(di Marco Mazzù, Adnkronos, 9 gennaio 2019)
È necessario ripensare le norme penali che sanzionano il reato di ‘interferenze illecite nella vita privata’, perché, “anche alla luce delle potenzialità delle nuove tecnologie”, oggi una fotografia “è esposta al costante e concreto pericolo di una divulgazione virale, sui social o comunque in rete, spesso anche per fini ritorsivi”. Il Garante per la protezione dei dati personali Antonello Soro commenta così all’Adnkronos la sentenza della Cassazione che ha assolto un 37enne milanese che aveva effettuato fotografie e video di una donna mentre faceva la doccia in un appartamento di fronte al suo. Il verdetto di assoluzione è stato pronunciato anche perché la finestra dell’abitazione privata della donna era priva di tende e quindi la stanza da bagno era visibile dall’esterno.
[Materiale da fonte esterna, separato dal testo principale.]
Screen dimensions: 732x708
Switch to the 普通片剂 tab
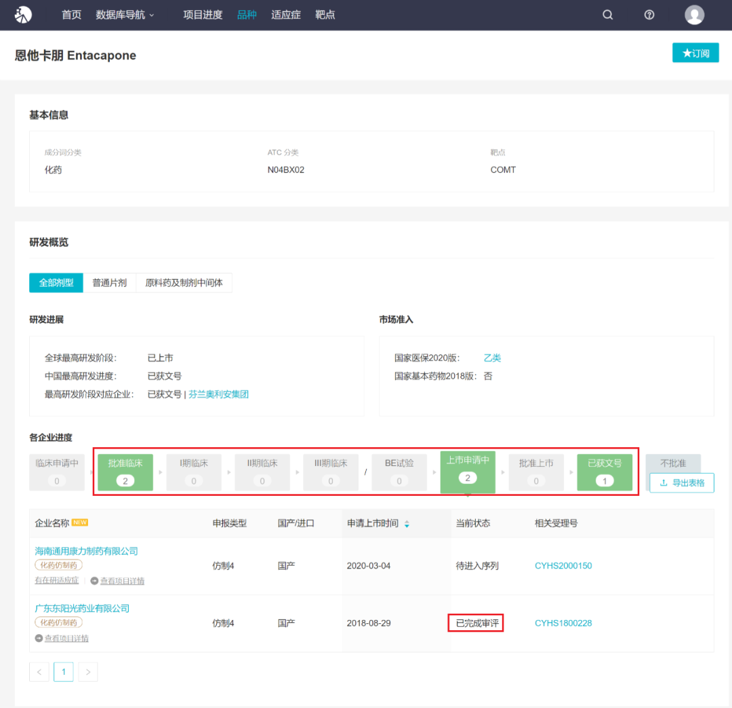point(109,283)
”La sentenza della Cassazione si conforma, indubbiamente, a un indirizzo giurisprudenziale consolidato, volto a limitare l’applicabilità del delitto di interferenze illecite nella vita privata alle riprese di comportamenti ‘sottratti alla normale osservazione dall’esterno’. Per questo orientamento della Cassazione, infatti, la tutela del domicilio è limitata ‘a ciò che si compie in luoghi di privata dimora in condizioni tali da renderlo tendenzialmente non visibile ad estranei’. Tale interpretazione si basa su una lettura forte del carattere ‘indebito’ – prescritto dalla norma penale – dell’acquisizione di immagini o notizie inerenti la vita privata. Si esclude quindi, in questa prospettiva – rileva Soro – la sussistenza del reato rispetto a scene, pur svoltesi in luoghi di privata dimora, ma liberamente osservabili senza ricorrere a particolari accorgimenti”.
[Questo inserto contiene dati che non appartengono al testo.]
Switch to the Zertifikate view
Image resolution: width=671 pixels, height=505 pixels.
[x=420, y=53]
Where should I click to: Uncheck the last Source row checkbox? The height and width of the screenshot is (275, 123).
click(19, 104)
“E tuttavia – avverte il Garante della Privacy – la norma (o quantomeno la sua interpretazione) andrebbe ripensata, anche alla luce delle potenzialità delle nuove tecnologie e del conseguente bisogno di anticipare la soglia di tutela della privacy. La foto che – quando questo indirizzo giurisprudenziale si è formato – restava più agevolmente nella disponibilità del suo autore, più limitati essendo allora i canali di diffusione, oggi è esposta al costante e concreto pericolo di una divulgazione virale, sui social o comunque in rete, spesso anche per fini ritorsivi. Naturalmente – precisa Soro – l’insussistenza del reato di interferenze illecite nella vita privata non comporta la liceità della condotta sotto il profilo della protezione dati. Laddove, infatti, le foto così acquisite dovessero essere comunicate a terzi o divulgate all’esterno, si integrerebbero gli estremi di illeciti amministrativi (e in alcuni casi anche penali) previsti e sanzionati, in modo assai rilevante, dalla disciplina di protezione dati”.